------ AVAILABLE DATA

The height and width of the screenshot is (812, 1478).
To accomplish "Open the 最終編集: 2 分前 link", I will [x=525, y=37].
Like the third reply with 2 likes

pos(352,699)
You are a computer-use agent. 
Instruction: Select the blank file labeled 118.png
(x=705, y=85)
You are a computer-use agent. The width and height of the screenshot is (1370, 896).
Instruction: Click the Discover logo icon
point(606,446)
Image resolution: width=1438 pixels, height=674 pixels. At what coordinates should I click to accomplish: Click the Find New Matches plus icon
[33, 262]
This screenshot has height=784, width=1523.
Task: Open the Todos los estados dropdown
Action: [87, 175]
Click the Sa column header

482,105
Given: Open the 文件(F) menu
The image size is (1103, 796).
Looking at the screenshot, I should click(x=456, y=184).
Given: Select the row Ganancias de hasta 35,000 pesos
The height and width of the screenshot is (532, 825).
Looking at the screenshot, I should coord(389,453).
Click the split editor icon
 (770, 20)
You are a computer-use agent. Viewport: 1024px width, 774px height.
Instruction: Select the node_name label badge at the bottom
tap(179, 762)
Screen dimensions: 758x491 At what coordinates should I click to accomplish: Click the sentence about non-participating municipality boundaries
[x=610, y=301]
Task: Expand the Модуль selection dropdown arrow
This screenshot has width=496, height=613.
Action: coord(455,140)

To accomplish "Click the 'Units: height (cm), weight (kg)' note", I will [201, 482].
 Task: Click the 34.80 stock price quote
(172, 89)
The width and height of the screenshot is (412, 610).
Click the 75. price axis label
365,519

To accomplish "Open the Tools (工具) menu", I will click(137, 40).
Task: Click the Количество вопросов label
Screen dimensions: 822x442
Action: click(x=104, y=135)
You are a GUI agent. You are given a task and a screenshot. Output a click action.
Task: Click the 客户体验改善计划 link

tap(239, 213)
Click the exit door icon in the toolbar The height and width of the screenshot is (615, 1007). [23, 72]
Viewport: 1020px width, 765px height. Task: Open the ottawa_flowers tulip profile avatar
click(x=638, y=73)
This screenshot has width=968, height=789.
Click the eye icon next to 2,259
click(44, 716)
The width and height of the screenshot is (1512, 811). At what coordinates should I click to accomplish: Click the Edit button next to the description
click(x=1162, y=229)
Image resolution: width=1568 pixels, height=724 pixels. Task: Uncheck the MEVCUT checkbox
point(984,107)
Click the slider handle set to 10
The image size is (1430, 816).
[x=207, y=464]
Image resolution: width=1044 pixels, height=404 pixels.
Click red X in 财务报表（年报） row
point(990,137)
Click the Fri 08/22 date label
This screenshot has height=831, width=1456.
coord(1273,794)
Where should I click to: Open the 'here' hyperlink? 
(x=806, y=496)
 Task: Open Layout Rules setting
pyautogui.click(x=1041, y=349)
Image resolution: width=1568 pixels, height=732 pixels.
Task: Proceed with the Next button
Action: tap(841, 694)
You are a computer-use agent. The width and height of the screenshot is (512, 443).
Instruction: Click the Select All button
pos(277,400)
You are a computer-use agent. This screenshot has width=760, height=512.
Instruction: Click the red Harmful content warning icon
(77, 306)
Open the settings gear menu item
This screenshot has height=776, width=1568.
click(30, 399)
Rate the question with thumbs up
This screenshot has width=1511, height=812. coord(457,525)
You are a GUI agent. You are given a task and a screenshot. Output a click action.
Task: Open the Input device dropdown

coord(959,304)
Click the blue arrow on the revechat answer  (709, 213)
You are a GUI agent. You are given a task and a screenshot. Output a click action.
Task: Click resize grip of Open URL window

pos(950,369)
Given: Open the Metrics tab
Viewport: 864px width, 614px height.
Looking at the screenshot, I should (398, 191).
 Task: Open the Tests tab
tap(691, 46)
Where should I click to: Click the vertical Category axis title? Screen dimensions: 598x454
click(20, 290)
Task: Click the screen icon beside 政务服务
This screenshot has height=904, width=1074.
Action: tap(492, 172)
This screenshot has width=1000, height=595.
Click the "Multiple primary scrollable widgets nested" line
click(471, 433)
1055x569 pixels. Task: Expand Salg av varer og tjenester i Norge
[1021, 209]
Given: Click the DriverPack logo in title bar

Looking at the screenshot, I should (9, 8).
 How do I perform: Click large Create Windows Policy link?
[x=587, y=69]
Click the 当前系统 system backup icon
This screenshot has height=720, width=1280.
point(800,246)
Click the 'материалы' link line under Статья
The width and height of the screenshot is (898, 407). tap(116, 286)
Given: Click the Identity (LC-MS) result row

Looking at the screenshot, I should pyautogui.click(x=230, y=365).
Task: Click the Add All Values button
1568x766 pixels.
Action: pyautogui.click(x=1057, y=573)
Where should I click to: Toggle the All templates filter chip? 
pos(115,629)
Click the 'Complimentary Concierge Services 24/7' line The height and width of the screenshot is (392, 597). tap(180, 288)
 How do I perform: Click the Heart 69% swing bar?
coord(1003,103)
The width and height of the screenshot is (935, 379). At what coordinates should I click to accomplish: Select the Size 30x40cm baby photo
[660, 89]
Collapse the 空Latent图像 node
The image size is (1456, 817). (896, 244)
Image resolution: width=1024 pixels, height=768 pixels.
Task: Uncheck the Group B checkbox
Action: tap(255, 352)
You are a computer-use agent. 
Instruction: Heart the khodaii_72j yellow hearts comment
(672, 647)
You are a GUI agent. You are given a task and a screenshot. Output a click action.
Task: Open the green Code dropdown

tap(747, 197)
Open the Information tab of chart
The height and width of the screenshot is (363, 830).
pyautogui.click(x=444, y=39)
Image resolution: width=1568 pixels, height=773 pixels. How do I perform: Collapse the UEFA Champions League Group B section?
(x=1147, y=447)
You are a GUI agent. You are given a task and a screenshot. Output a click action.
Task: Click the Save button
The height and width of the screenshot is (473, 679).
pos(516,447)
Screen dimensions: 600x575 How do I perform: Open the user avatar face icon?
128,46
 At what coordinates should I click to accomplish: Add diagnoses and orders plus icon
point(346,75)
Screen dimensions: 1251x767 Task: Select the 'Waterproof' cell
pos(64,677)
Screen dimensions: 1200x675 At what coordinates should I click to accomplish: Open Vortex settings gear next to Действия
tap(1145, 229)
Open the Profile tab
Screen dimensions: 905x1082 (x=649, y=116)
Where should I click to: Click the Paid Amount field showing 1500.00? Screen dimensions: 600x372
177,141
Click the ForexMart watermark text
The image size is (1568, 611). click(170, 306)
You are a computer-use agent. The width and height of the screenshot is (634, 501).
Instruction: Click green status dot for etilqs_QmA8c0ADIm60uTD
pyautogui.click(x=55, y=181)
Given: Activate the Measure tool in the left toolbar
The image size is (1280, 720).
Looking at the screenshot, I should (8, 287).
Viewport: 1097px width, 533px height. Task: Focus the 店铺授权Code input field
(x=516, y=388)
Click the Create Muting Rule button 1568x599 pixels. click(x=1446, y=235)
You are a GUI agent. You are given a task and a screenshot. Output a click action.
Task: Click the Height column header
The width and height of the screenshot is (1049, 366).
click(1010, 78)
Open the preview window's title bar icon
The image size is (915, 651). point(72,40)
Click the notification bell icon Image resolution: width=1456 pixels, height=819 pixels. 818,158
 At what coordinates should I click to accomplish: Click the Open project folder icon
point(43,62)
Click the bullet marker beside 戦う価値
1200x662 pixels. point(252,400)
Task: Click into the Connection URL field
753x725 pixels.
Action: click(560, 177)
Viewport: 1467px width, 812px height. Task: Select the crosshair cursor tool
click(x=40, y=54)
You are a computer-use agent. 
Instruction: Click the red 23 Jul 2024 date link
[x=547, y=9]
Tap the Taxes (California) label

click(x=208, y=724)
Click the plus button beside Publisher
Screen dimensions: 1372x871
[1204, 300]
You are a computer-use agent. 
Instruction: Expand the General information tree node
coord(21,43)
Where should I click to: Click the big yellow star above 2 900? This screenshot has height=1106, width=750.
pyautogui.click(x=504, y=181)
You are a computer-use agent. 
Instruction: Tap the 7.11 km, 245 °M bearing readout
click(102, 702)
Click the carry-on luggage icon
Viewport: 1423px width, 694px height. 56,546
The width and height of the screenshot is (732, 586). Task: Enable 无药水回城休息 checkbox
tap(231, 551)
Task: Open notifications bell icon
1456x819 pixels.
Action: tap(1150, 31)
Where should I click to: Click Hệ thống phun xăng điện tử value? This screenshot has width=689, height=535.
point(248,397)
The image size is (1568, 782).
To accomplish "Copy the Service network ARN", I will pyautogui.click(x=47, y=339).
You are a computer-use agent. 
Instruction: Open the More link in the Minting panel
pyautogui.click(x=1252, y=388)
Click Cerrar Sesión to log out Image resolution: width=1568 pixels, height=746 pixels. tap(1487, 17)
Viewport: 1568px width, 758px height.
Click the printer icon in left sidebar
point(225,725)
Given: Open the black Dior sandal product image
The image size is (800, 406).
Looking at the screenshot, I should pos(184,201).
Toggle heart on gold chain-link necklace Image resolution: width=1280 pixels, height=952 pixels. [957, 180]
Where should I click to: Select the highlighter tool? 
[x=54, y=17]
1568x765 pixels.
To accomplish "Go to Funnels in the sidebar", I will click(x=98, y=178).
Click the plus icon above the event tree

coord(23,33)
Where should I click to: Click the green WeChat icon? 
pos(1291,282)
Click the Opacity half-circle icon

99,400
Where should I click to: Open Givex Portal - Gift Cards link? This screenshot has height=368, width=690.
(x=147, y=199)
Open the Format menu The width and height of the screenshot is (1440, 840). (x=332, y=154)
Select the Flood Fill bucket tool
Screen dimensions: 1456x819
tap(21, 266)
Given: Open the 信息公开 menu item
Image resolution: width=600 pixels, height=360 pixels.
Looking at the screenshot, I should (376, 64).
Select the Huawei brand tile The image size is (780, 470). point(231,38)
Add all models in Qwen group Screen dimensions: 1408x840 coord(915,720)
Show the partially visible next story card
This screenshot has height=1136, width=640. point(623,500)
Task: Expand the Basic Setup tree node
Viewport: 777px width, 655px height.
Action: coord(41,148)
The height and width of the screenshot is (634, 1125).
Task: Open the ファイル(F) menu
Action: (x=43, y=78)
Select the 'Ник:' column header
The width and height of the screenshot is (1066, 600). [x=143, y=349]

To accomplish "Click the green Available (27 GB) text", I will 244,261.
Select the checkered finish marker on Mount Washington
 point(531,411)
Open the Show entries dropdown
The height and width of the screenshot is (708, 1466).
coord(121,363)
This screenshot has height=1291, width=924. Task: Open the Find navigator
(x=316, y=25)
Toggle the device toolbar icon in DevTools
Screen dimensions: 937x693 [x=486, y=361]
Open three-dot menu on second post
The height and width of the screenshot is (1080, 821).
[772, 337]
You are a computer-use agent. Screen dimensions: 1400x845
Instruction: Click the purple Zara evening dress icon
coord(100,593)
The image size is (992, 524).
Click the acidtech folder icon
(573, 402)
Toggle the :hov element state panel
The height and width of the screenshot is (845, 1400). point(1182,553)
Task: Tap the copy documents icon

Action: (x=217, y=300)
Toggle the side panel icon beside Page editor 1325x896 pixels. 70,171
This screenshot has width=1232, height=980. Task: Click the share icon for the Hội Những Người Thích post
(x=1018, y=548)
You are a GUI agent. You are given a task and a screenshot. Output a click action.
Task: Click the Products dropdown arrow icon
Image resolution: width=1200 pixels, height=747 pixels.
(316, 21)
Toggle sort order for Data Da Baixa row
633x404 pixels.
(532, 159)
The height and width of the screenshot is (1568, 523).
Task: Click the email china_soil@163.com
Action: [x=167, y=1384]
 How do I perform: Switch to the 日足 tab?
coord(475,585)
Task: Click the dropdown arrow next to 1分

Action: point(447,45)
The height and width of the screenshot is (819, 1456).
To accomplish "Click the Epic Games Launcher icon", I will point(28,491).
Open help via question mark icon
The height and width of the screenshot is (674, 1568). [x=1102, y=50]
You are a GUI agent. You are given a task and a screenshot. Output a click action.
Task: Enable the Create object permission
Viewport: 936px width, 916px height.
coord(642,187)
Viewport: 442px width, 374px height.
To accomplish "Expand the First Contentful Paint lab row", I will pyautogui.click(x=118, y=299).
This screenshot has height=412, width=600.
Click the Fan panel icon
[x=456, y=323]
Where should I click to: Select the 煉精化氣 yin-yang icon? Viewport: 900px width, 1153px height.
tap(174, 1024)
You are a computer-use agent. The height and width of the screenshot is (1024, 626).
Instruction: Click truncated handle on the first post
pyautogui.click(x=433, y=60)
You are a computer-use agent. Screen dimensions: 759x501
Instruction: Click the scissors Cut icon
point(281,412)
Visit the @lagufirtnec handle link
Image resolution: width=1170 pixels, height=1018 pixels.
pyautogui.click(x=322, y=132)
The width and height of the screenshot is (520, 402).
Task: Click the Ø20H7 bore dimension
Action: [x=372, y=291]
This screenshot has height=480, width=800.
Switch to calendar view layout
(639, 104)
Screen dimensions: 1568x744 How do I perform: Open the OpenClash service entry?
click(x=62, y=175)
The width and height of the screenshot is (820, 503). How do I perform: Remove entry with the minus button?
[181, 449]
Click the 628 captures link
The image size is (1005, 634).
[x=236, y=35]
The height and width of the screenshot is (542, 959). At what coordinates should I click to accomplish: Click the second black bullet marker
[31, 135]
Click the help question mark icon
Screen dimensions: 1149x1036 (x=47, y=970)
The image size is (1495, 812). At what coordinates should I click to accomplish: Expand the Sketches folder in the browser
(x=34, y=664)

------------

YOUR OBJECTIVE - Present the part of the records that opens with the line containing "Open three-dot menu on second post" and closes with the line containing "Action: point(447,45)" as a Markdown table with the columns n and Line, giving each non-blank line its own numbered row.

ANSWER TO THE EXERCISE -
| n | Line |
|---|---|
| 1 | Open three-dot menu on second post |
| 2 | The height and width of the screenshot is (1080, 821). |
| 3 | [772, 337] |
| 4 | You are a computer-use agent. Screen dimensions: 1400x845 |
| 5 | Instruction: Click the purple Zara evening dress icon |
| 6 | coord(100,593) |
| 7 | The image size is (992, 524). |
| 8 | Click the acidtech folder icon |
| 9 | (573, 402) |
| 10 | Toggle the :hov element state panel |
| 11 | The height and width of the screenshot is (845, 1400). point(1182,553) |
| 12 | Task: Tap the copy documents icon |
| 13 | Action: (x=217, y=300) |
| 14 | Toggle the side panel icon beside Page editor 1325x896 pixels. 70,171 |
| 15 | This screenshot has width=1232, height=980. Task: Click the share icon for the Hội Những Người Thích post |
| 16 | (x=1018, y=548) |
| 17 | You are a GUI agent. You are given a task and a screenshot. Output a click action. |
| 18 | Task: Click the Products dropdown arrow icon |
| 19 | Image resolution: width=1200 pixels, height=747 pixels. |
| 20 | (316, 21) |
| 21 | Toggle sort order for Data Da Baixa row |
| 22 | 633x404 pixels. |
| 23 | (532, 159) |
| 24 | The height and width of the screenshot is (1568, 523). |
| 25 | Task: Click the email china_soil@163.com |
| 26 | Action: [x=167, y=1384] |
| 27 |  How do I perform: Switch to the 日足 tab? |
| 28 | coord(475,585) |
| 29 | Task: Click the dropdown arrow next to 1分 |
| 30 | Action: point(447,45) |